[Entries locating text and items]

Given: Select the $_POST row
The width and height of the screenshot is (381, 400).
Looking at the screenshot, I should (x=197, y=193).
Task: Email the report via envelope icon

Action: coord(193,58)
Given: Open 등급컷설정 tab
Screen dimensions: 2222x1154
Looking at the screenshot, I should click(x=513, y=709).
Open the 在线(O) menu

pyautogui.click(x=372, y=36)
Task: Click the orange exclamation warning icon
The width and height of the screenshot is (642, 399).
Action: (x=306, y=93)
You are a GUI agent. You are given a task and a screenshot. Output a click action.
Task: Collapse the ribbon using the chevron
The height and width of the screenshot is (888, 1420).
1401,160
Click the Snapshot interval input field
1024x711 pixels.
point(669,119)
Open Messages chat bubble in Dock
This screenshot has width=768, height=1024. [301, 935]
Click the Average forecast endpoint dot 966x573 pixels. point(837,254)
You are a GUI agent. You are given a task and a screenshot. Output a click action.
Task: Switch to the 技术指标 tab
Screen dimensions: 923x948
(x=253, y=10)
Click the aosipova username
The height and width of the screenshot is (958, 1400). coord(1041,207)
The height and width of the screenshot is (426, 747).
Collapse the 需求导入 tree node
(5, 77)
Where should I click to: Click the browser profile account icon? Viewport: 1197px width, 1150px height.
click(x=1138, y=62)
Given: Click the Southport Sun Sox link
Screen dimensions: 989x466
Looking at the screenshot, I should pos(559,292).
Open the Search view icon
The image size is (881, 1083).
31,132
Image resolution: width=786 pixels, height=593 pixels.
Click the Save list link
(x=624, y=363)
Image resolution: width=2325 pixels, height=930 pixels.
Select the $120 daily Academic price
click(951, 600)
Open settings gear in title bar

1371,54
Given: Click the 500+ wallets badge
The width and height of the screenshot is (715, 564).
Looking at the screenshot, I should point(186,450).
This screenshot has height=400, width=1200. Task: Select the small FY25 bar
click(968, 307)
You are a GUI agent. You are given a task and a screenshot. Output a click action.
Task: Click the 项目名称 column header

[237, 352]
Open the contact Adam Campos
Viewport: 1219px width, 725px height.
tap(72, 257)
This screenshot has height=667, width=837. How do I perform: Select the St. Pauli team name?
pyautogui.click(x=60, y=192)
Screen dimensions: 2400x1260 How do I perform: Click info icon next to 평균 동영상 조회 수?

WRITTEN TASK:
Enter each line of the records above into a Markdown table with the columns Row and Line, numbering the rows and skipping blank lines.

EXERCISE OUTPUT:
| Row | Line |
|---|---|
| 1 | Given: Select the $_POST row |
| 2 | The width and height of the screenshot is (381, 400). |
| 3 | Looking at the screenshot, I should (x=197, y=193). |
| 4 | Task: Email the report via envelope icon |
| 5 | Action: coord(193,58) |
| 6 | Given: Open 등급컷설정 tab |
| 7 | Screen dimensions: 2222x1154 |
| 8 | Looking at the screenshot, I should click(x=513, y=709). |
| 9 | Open the 在线(O) menu |
| 10 | pyautogui.click(x=372, y=36) |
| 11 | Task: Click the orange exclamation warning icon |
| 12 | The width and height of the screenshot is (642, 399). |
| 13 | Action: (x=306, y=93) |
| 14 | You are a GUI agent. You are given a task and a screenshot. Output a click action. |
| 15 | Task: Collapse the ribbon using the chevron |
| 16 | The height and width of the screenshot is (888, 1420). |
| 17 | 1401,160 |
| 18 | Click the Snapshot interval input field |
| 19 | 1024x711 pixels. |
| 20 | point(669,119) |
| 21 | Open Messages chat bubble in Dock |
| 22 | This screenshot has width=768, height=1024. [301, 935] |
| 23 | Click the Average forecast endpoint dot 966x573 pixels. point(837,254) |
| 24 | You are a GUI agent. You are given a task and a screenshot. Output a click action. |
| 25 | Task: Switch to the 技术指标 tab |
| 26 | Screen dimensions: 923x948 |
| 27 | (x=253, y=10) |
| 28 | Click the aosipova username |
| 29 | The height and width of the screenshot is (958, 1400). coord(1041,207) |
| 30 | The height and width of the screenshot is (426, 747). |
| 31 | Collapse the 需求导入 tree node |
| 32 | (5, 77) |
| 33 | Where should I click to: Click the browser profile account icon? Viewport: 1197px width, 1150px height. |
| 34 | click(x=1138, y=62) |
| 35 | Given: Click the Southport Sun Sox link |
| 36 | Screen dimensions: 989x466 |
| 37 | Looking at the screenshot, I should pos(559,292). |
| 38 | Open the Search view icon |
| 39 | The image size is (881, 1083). |
| 40 | 31,132 |
| 41 | Image resolution: width=786 pixels, height=593 pixels. |
| 42 | Click the Save list link |
| 43 | (x=624, y=363) |
| 44 | Image resolution: width=2325 pixels, height=930 pixels. |
| 45 | Select the $120 daily Academic price |
| 46 | click(951, 600) |
| 47 | Open settings gear in title bar |
| 48 | 1371,54 |
| 49 | Given: Click the 500+ wallets badge |
| 50 | The width and height of the screenshot is (715, 564). |
| 51 | Looking at the screenshot, I should point(186,450). |
| 52 | This screenshot has height=400, width=1200. Task: Select the small FY25 bar |
| 53 | click(968, 307) |
| 54 | You are a GUI agent. You are given a task and a screenshot. Output a click action. |
| 55 | Task: Click the 项目名称 column header |
| 56 | [237, 352] |
| 57 | Open the contact Adam Campos |
| 58 | Viewport: 1219px width, 725px height. |
| 59 | tap(72, 257) |
| 60 | This screenshot has height=667, width=837. How do I perform: Select the St. Pauli team name? |
| 61 | pyautogui.click(x=60, y=192) |
| 62 | Screen dimensions: 2400x1260 How do I perform: Click info icon next to 평균 동영상 조회 수? |